▶ **Exercise material**
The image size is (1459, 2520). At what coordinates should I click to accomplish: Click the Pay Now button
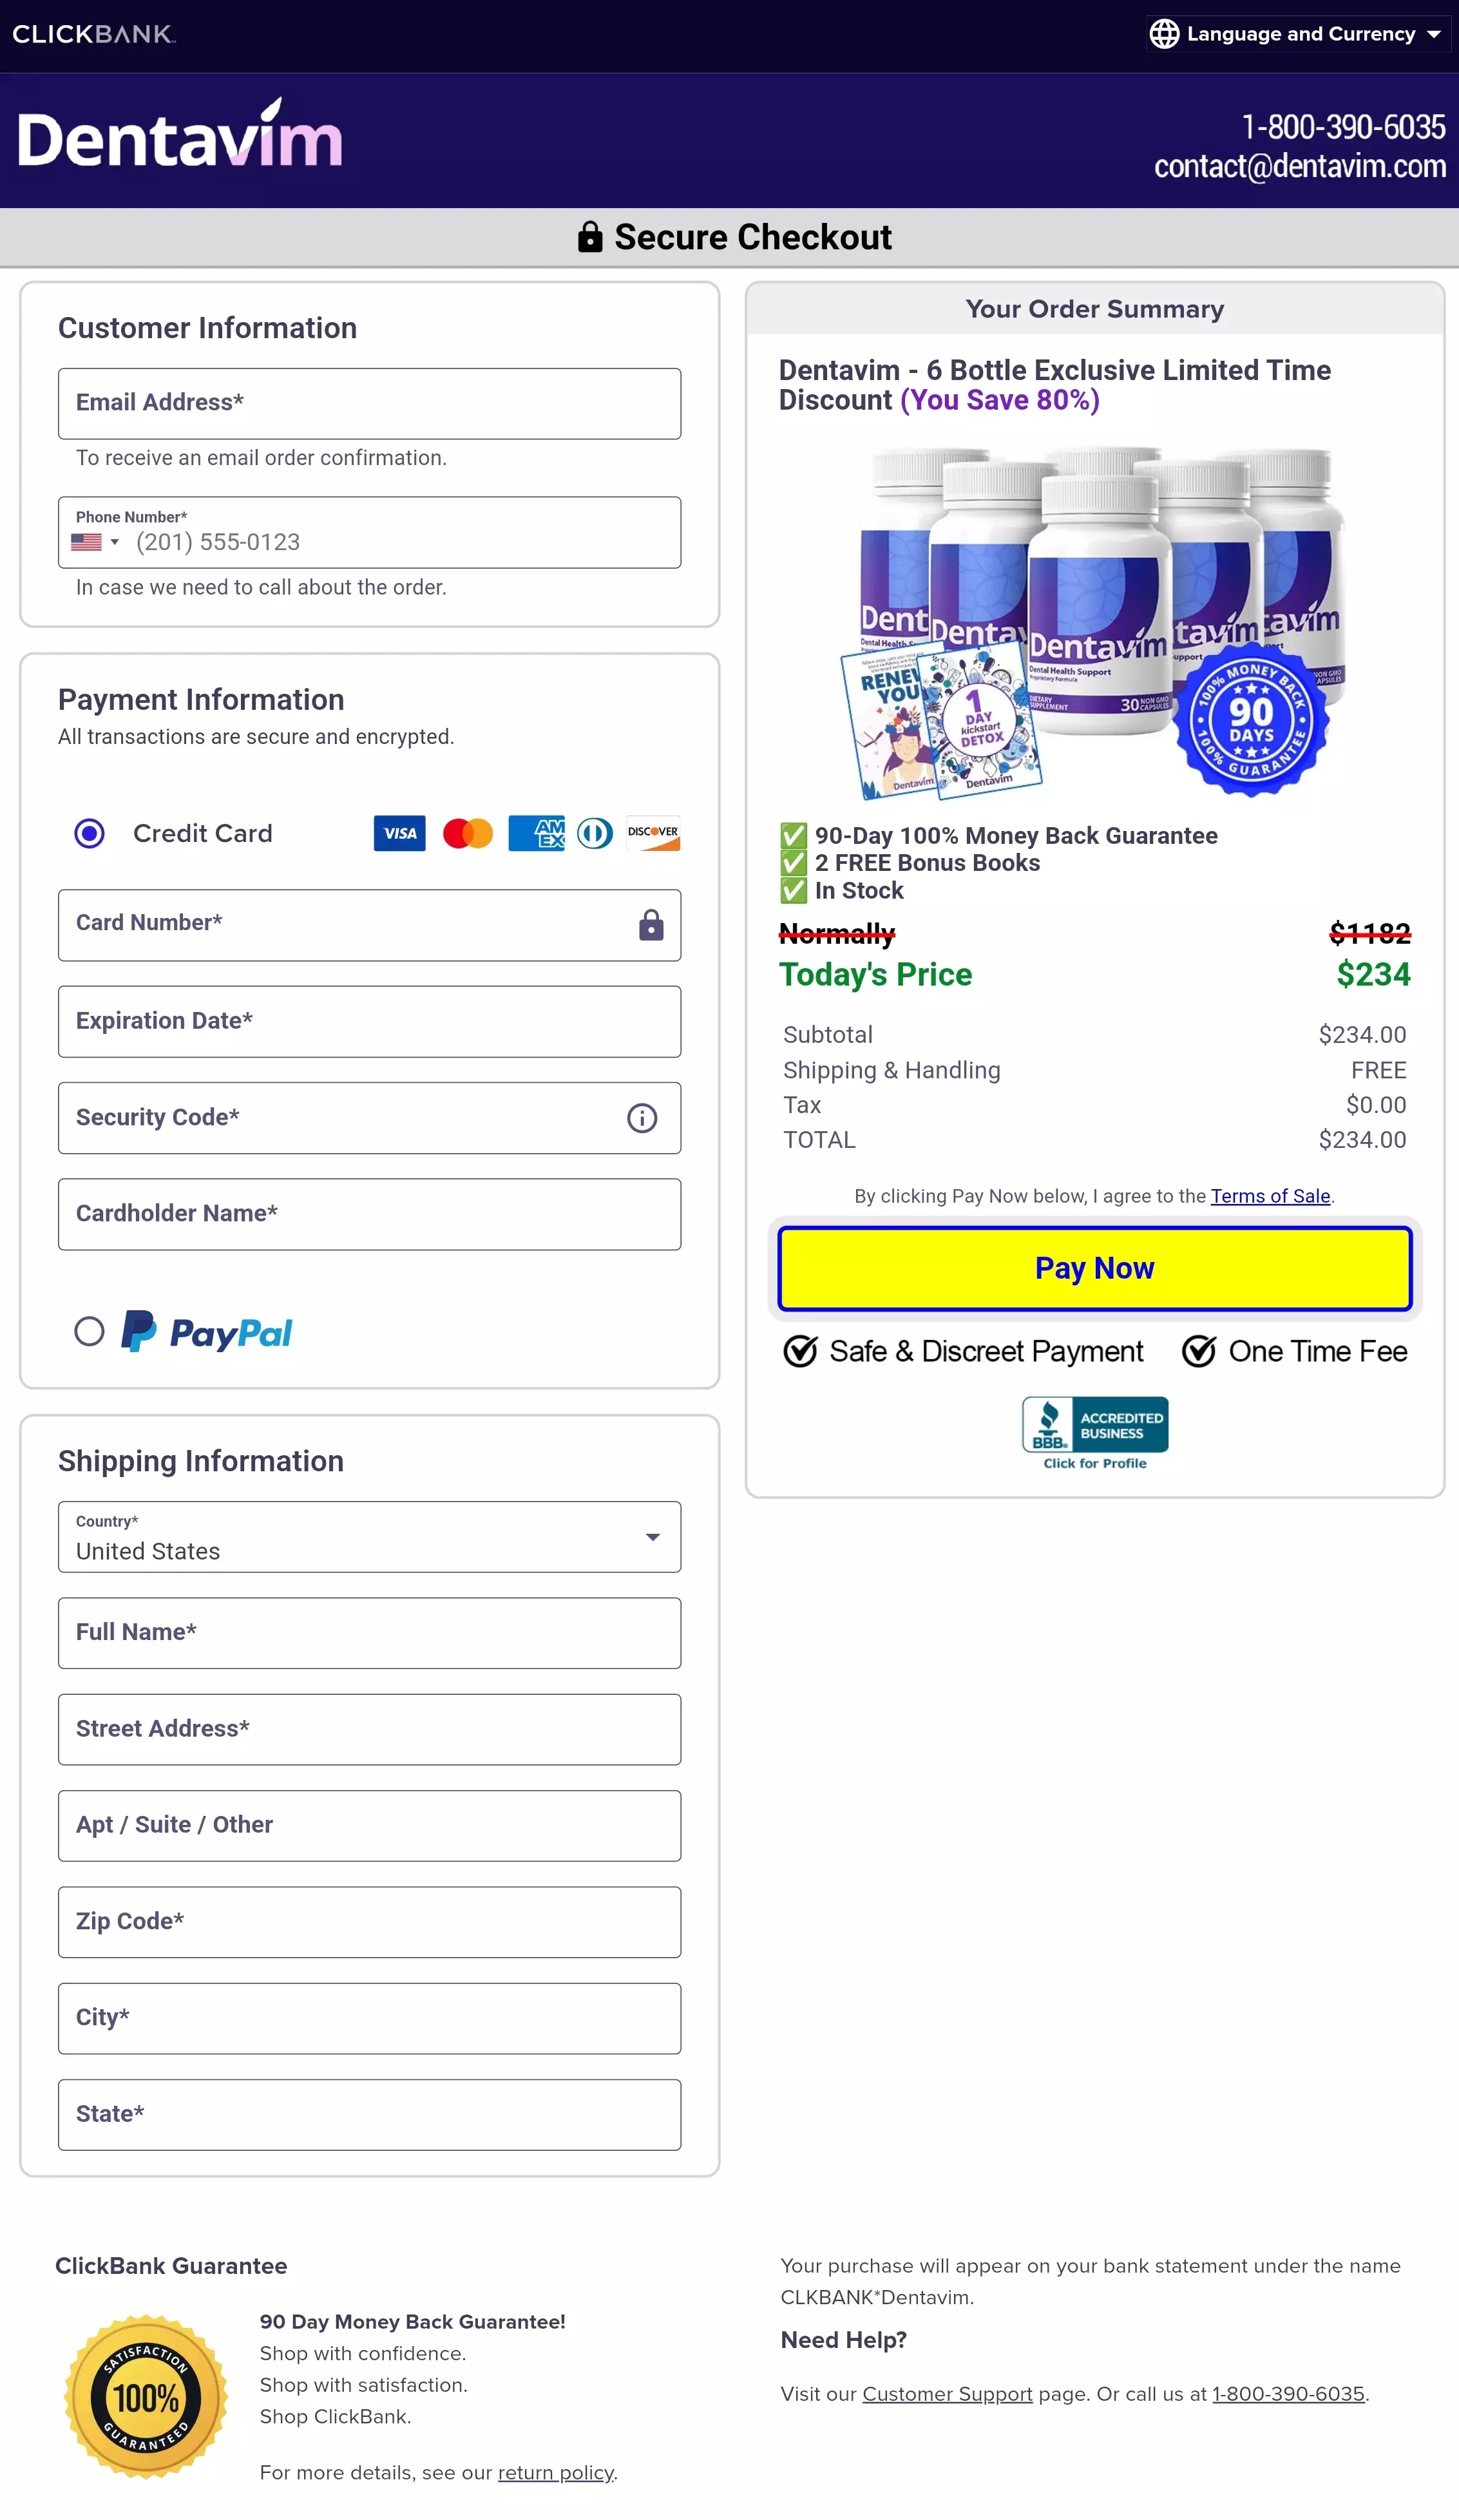click(1094, 1266)
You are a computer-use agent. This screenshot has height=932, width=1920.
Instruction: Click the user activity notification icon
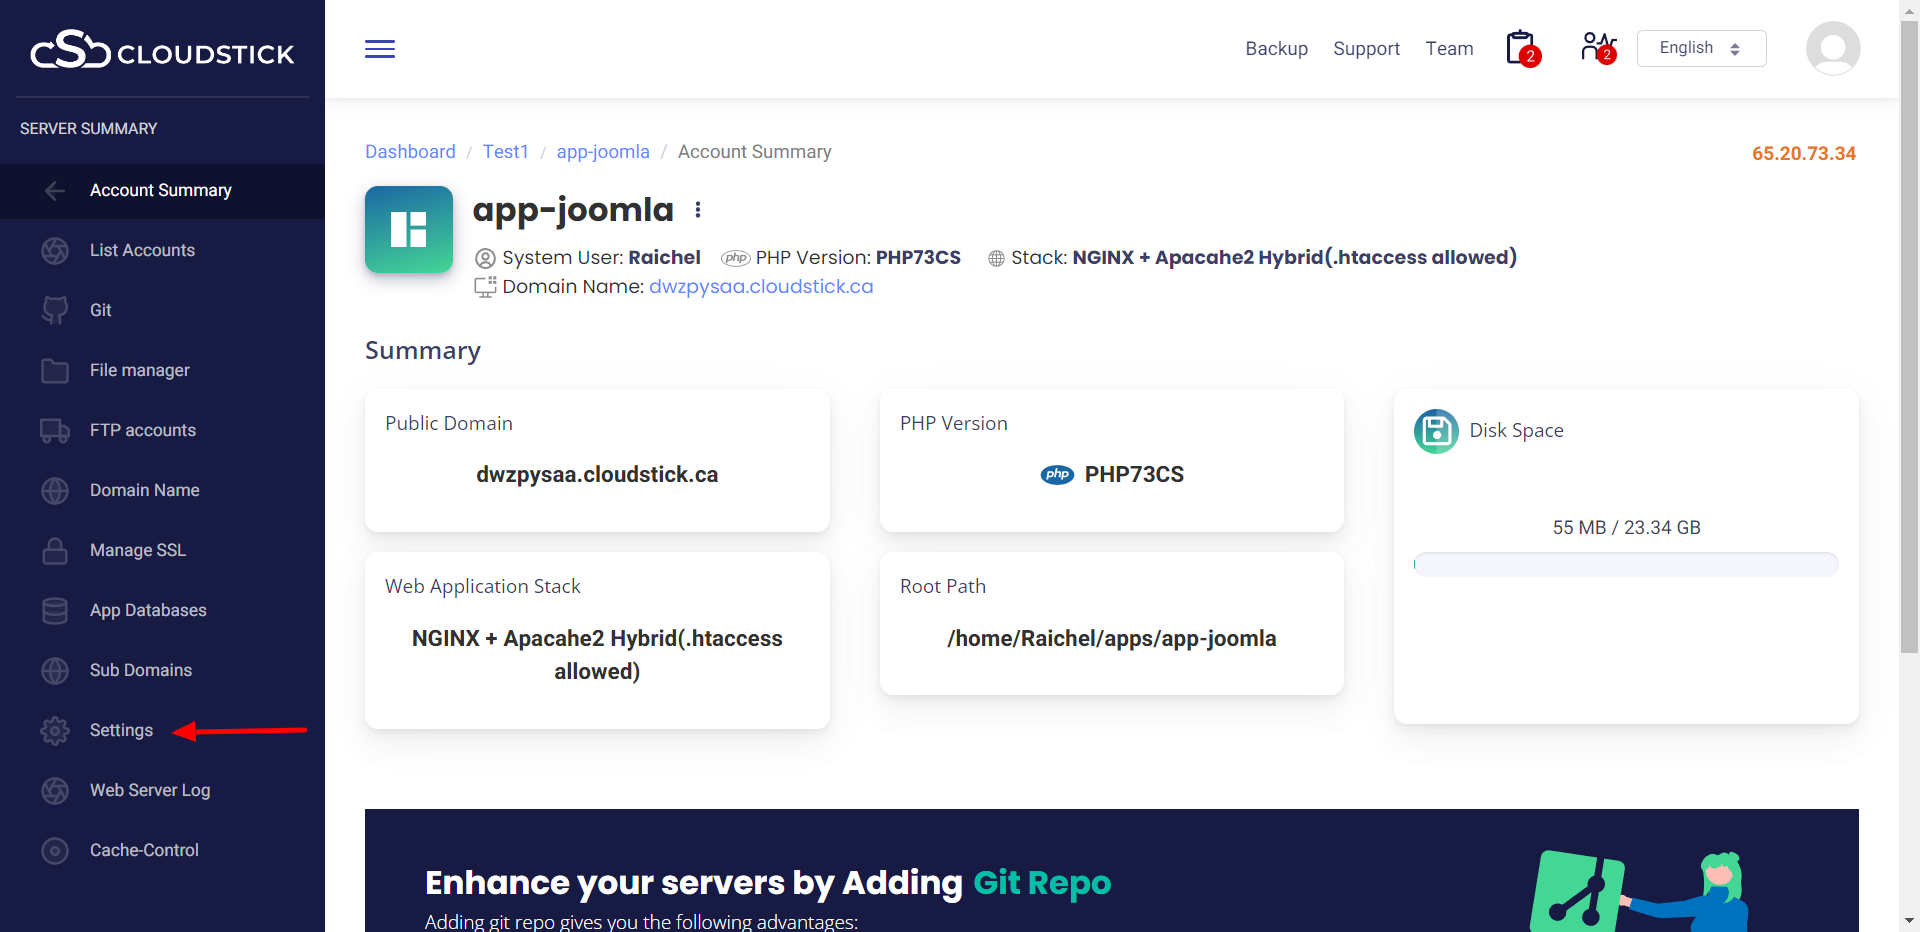1597,48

▶ **To be done**
Render the whole listing above as a two-column CSV with the header row text,answer, giving each instruction text and its coordinates together in one row. Put every value in a single quoted field, replace line breaks with spaces, and leave the pictures out.

▶ **Task result**
text,answer
"The image size is (1459, 2520). At what coordinates should I click to accomplish: Click the Pay Now button","click(1094, 1266)"
"You are a computer-use agent. This screenshot has height=932, width=1920. Instruction: Click the user activity notification icon","1597,48"